Formatting & publishing in one
The best aspect about this option is the fact that it is an all-in-one solution without any code and with a great designing interface.I did some (limited) research, just to look for some attention points. Apparantly, there is a difference in creating a 'reflowable' and 'fixed' ePub. For my collection of quotes, I am going to use a reflowable ePub, because it focusses on text. If you want to make a really graphic publication and/or use interactive links, a fixed ePub is the better option. Another aspect I had to do research for, was how to create table of contents in Indesign.
Here is a home made step-by-step plan:
- Open Indesign and create a new document (or book, in the end you can still choose how to export it).
- Pick 'A5' (or A4, I don't think this matters). If you're in a hurry and not planning on being creative in designing different text blocks, select 'Primary text frame'.
- Copy/write your flat text in the text blocks and make a new page for every chapter.
- And the nicest thing (for me, that is): do whatever you want with your titles, subtitles, ... Important: if you want to have a table of contents, you should work with 'paragraph styles' for your titles and subtitles.
- How?

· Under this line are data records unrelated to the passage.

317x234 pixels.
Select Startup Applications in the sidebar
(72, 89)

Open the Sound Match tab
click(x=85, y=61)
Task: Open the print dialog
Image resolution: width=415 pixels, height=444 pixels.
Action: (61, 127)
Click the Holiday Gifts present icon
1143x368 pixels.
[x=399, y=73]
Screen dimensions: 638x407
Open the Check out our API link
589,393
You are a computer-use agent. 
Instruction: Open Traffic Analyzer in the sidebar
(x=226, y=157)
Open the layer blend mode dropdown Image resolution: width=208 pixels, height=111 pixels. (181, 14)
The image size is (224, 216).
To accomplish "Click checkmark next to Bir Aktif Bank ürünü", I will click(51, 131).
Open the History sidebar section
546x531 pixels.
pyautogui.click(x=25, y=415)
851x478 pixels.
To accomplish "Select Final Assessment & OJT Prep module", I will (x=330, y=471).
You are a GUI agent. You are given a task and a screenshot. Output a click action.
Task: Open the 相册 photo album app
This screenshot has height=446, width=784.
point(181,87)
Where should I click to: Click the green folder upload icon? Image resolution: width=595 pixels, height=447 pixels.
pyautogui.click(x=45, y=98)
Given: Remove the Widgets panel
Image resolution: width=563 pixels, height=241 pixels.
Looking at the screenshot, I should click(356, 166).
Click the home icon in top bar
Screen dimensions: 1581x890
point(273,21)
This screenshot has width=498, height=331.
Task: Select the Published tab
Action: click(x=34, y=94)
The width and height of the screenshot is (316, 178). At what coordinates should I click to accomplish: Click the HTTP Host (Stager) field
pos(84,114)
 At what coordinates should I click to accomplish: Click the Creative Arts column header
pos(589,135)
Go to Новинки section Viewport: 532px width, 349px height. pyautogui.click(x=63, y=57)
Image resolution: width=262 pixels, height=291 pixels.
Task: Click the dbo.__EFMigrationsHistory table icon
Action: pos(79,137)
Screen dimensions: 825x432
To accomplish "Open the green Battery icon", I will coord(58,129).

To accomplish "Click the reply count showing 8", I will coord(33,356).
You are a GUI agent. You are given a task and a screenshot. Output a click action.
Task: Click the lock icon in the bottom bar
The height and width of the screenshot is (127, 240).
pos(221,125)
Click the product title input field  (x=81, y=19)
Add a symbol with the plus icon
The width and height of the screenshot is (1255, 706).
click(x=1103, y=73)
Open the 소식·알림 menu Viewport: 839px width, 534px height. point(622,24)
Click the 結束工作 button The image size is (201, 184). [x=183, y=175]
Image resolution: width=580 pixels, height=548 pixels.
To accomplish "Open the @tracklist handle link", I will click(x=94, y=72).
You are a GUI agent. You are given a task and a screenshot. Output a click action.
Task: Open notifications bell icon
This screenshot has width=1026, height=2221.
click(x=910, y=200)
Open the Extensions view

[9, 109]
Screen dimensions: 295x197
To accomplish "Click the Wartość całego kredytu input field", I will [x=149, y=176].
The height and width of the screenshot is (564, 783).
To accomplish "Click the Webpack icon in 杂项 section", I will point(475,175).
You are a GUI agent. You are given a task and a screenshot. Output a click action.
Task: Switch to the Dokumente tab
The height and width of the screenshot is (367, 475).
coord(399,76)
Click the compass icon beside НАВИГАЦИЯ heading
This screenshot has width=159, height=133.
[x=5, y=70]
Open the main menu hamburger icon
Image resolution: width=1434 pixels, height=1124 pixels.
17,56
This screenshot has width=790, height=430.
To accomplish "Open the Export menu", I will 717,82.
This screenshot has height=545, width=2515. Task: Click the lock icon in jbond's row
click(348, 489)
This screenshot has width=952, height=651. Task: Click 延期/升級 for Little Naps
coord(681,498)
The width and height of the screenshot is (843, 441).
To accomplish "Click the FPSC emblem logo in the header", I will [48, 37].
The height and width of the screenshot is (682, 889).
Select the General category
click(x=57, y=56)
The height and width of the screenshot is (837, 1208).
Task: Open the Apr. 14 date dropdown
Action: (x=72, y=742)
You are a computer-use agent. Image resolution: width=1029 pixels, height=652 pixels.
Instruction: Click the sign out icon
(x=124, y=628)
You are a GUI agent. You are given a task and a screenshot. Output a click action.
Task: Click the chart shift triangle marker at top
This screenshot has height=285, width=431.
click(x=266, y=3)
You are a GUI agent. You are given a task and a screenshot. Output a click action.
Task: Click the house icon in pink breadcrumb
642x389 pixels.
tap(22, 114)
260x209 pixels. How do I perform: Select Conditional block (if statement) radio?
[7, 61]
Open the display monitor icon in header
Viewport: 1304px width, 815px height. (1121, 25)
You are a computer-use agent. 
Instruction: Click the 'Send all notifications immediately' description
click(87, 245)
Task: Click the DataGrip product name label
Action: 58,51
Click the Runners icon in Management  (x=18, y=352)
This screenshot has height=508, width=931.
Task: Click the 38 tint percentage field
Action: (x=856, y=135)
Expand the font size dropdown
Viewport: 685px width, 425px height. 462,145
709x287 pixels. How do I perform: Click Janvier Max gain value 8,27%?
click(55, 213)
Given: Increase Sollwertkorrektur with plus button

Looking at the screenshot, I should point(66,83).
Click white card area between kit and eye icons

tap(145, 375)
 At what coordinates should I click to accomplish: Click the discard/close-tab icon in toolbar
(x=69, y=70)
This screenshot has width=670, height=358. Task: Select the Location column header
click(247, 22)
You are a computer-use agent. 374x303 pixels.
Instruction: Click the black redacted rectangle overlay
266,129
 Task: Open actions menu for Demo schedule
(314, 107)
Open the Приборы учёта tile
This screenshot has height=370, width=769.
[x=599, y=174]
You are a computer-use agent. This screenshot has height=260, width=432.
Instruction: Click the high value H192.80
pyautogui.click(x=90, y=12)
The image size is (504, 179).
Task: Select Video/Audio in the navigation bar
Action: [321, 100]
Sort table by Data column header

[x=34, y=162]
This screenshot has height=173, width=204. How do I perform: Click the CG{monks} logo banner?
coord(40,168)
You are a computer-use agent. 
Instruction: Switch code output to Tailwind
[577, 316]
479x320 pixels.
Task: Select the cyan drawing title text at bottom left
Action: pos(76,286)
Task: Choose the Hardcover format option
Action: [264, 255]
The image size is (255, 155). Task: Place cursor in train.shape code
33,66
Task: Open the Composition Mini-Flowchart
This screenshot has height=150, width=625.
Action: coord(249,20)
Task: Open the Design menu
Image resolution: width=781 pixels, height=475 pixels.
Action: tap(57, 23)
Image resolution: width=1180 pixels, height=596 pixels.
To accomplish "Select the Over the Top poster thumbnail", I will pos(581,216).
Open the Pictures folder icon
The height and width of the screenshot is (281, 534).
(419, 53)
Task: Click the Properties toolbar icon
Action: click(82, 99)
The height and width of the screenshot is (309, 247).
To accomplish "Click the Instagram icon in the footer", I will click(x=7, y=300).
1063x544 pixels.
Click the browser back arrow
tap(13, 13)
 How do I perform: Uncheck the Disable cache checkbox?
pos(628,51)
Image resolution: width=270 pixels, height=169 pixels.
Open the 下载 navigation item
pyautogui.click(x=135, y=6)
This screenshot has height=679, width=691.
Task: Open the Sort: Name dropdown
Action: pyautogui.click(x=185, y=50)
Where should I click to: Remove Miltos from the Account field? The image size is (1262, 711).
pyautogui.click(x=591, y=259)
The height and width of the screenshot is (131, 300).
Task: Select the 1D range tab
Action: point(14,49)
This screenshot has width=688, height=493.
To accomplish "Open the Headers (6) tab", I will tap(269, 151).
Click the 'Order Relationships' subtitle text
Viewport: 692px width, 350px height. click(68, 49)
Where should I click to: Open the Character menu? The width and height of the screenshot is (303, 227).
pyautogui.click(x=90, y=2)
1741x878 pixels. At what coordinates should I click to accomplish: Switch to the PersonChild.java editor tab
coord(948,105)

Design a paragraph style for your chapter titles + click on 'Edit all export tags' and choose this style as a page breaker.
- Choose 'Layout' and 'Table of contents' in the menu.
- Edit the Table of contents, maybe choose a style you made beforehand (in Layout/TOC Styles).
- Click 'OK' and choose where you want to place the TOC.

- After the formatting, you just have to click 'export' and choose 'ePub'. Check the options (select 'Split document: based on paragraph style export tags' for your page breaks. And fill in your metadata.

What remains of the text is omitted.